After 68 Years, KSPC Continues to Highlight Vibrant Voices

Lottie Malkmus '27 at a radio soundboard

It’s five minutes to 4 p.m. on a recent Tuesday and Lottie Malkmus ’27 enters Room 111H in the basement of Thatcher Music Building holding a stack of CDs and vinyl records.

For the past hour, the first-year student by way of Portland, Oregon, has been mining KSPC’s expansive music library for two hours’ worth of songs to match the psychedelic mood she’s in following her pair of Tuesday classes.

At 4 p.m., with Abunai!’s 2003 song “Two Brothers” in the Spinitron queue, Malkmus welcomes 88.7 FM listeners to “off-road with Leroy the Poet.”

ʰ——has given Claremont Colleges students such as Malkmus the platform and freedom to explore the intricacies of DJing for 68 years, making it unique in its objective and longevity.

“College radio is super awesome, and I’ve spoken with so many adults and musicians I really respect who mention how it changed their lives,” Malkmus says. “It’s a creative outlet that is unique to universities and at the intersection of creating art and analyzing art.”

“I love it.”

Nearly seven decades after first hitting FM airwaves, KSPC is seeing a wave of student involvement.
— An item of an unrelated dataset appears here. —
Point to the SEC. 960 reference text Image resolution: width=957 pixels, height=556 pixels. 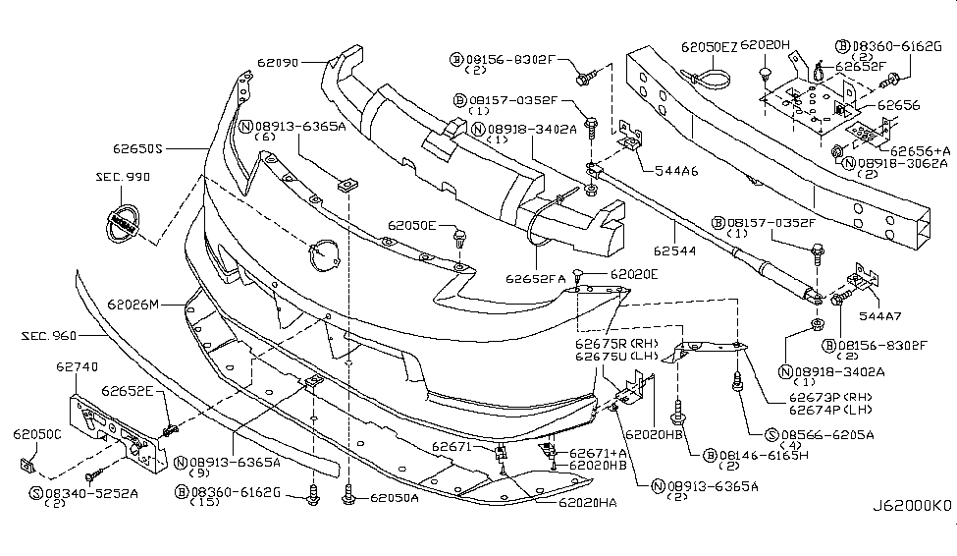pyautogui.click(x=50, y=336)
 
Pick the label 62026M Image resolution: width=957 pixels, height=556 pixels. pyautogui.click(x=133, y=304)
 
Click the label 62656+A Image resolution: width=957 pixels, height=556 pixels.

No fewer than five dozen personalities—including alumni and faculty—have weekly shows, with tastes in music ranging from reggae to electronic to polka.

KSPC runs 365 days a year, 24 hours a day under the helm of Pomona’s Director of Student Media Erica Tyron SC ’92 and diA Hakinna, the station’s full-time administrative assistant.

Together, the two bind KSPC’s past to its future.

“We’ve got people who’ve been listening to the station for decades—and not just in Claremont,” Tyron says. “In lockdown, people really, really appreciated that we kept it going. Having been on the air as long as KSPC has, there’s a longstanding reputation and status in the community.”

Running the show

DJ Comet was supposed to be a placeholder name until Anaelle Roc ’24 found another.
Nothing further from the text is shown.